I turned and looked. She was walking unsteadily toward me, her clothes stained with ash and grease. She pointed at me, fixing her dark eyes on mine. Oh how I wished I didn’t look so much like her.
“Mom, go away!” I cried out, my voice cracking shamefully. I looked back to the bucket. Half-full. Just a few more seconds.
“You’re not my son,” she said in this low, utterly deranged voice. “You’re not my son.”

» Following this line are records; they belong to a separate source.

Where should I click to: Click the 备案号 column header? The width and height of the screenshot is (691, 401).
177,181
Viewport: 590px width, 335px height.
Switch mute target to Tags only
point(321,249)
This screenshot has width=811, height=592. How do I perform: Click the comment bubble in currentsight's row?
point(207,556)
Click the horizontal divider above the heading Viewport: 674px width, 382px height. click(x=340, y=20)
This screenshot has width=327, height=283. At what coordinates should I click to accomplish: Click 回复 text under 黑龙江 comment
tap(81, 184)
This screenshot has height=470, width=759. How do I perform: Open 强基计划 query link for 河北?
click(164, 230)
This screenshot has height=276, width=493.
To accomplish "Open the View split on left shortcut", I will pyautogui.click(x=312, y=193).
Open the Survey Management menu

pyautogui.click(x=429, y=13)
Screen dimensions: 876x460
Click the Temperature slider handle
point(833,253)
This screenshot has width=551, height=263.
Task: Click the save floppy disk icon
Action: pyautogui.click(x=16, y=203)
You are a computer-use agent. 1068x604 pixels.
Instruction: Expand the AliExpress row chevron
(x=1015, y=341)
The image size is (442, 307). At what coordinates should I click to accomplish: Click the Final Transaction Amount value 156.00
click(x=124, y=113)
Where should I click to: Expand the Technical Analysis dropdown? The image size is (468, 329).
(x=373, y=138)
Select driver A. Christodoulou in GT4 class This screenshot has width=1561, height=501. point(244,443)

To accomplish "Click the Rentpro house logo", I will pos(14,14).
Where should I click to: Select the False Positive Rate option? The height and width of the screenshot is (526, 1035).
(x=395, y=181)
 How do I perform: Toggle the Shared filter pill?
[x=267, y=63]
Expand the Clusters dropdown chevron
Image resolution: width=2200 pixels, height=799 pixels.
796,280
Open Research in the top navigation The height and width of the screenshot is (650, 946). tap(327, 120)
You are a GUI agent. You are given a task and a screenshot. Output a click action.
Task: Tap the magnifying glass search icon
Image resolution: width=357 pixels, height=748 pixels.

Fuck, this again? If I had a nickel for every time she told me I wasn’t her son, I’d be able to re-buy my record collection.
I caught a whoosh of sound from around the corner and beyond my mother’s sad form, there was a hint of light on the walls. The fire was growing. The bucket would have to do for now.
I lifted it out of the sink, the water spilling to the sides.
“I wasn’t me when I had you.”
That one was new.
I turned around and looked at her, the water sloshing in my hands and dripping to my feet.
“Mom, please I have to put out the fire.”
I took a few steps forward hoping to walk past her. But she came toward me, putting her body in between myself and the fire. I tried not to look at her eyes, tried not to see the madness and shame in them, but I was doing exactly that.
“I wasn’t me when I had you. I wasn’t me! You’re not my son!” she bellowed, her rotten, booze-filled breath blowing hotly in my face.
“Get out of my way mom, please,” I begged, my voice wavering. We didn’t have time for her lunatic rantings. She wasn’t herself? What did that even mean?
“I wasn’t me when I had you!” she screamed.
“Mom, move!” I screamed back. I took the bucket of water and shoved it against her.
A little too hard.
And that was all it took. I was so angry, so out of my mind, that I shoved my mother a little too hard.
Water spilled on to the floor.
She lost her balance.
The ground was slick.
She fell backward.
She reached for me in slow motion.
I didn’t drop the bucket.
I stepped back. Away from my mom’s reaching hand.
She fell to the floor, almost hitting it at once.
But she had stumbled a little too close to the edge of the counter.
Her head hit the corner of it first. The sound of something being split, like a cracked watermelon, filled my ears.
Blood clung to the counter’s sharp edge.
My mother landed on the floor with a thunk.
There was more blood mixing with the water, creating a pale red soup.